その青木昌三(1935―2003)をここで、彼の語り口を混じえながら、紹介して行こう:筆名、左並旗男(さなみはたお)、岡山県出身。「佐藤春夫の詩、『三トセガホドハ通ヒシモ、酒、歌、煙草マタ女、他ニオボヘシコトオナシ』この女の文字を映画とすれば、そっくりで、田舎にいた頃は、映画館に入りびたりのほかは、小説ばかりの読書三昧にあけくれていた」という高校時代。「高卒後上京、何か一人で出来るものを、と、始めたのが絵画、一切が独習、糊口のため、以前は、人さまの本の挿絵を描いていた」途切れ途切れの語りは続く「ともかく……今日まで、何となく、ヒマをつぶして生きて来た中途半端な人間ですから……」と、自嘲的に云うものの「人は、パンのみに、生きるに、あらず」という確乎とした信念を密かに持つ超俗孤高の人、青木昌三、がいる。
ボクには、どうしても、京丸牡丹の存在と青木昌三の像が重ね合ってしかたがない。何処の誰かは知らないが、キラ星のように耀く作品を六十年に一度、この世に送り続けてくれる……そんな芸術家がこの世の何処かに息づいている……と。彼が画家志望ではなく、ジツは小説家志望であったと知ったのは、うかつにも『醒世姻縁伝』の翻訳をやりはじめて五年ほど経ってからのことだった。そして後の五年、やっと翻訳を完成させた時、彼は、人知れず、作家としての大輪の花を咲かせた、と思いもし、独り納得もしたのである。
ボクの独り善がりであってはいけないので、やはり、世に知られた“識者”たちの『醒世姻縁伝』への評価を参考までに、記しておこう。

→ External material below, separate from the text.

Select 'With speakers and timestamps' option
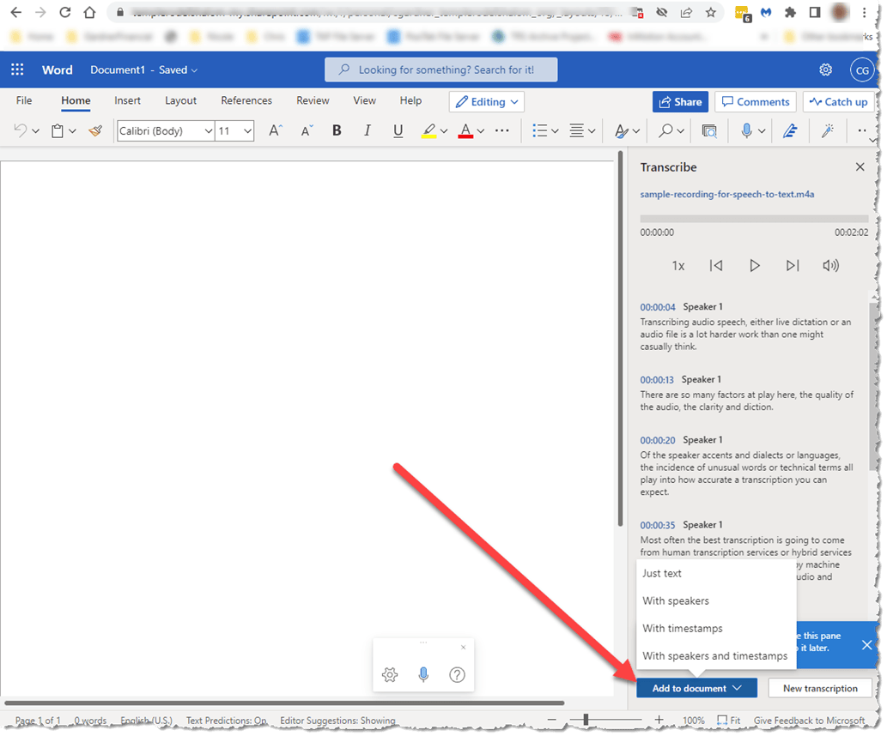The width and height of the screenshot is (887, 736). [x=714, y=655]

徐志摩(1896−1931)は、「中国の五本の指の中に入る大小説の一つ」にあげ、胡適(1891−1962)も、「最も豊富で最も詳細な文化資料」と評価し、かの魯迅(1881−1936)は、「嘗て一見したが、至多至煩で、読了するに難く、その大略は、因果応報の談、社会や家庭の事を描いて、描写は頗る仔細、諷刺は或いは鋭く、《平山冷燕》の流に比べて、誠に傑出している。わたくしが続了せざるは、わたしの粗心の故、この書の罪ではない」と、まことに正直な記述がある。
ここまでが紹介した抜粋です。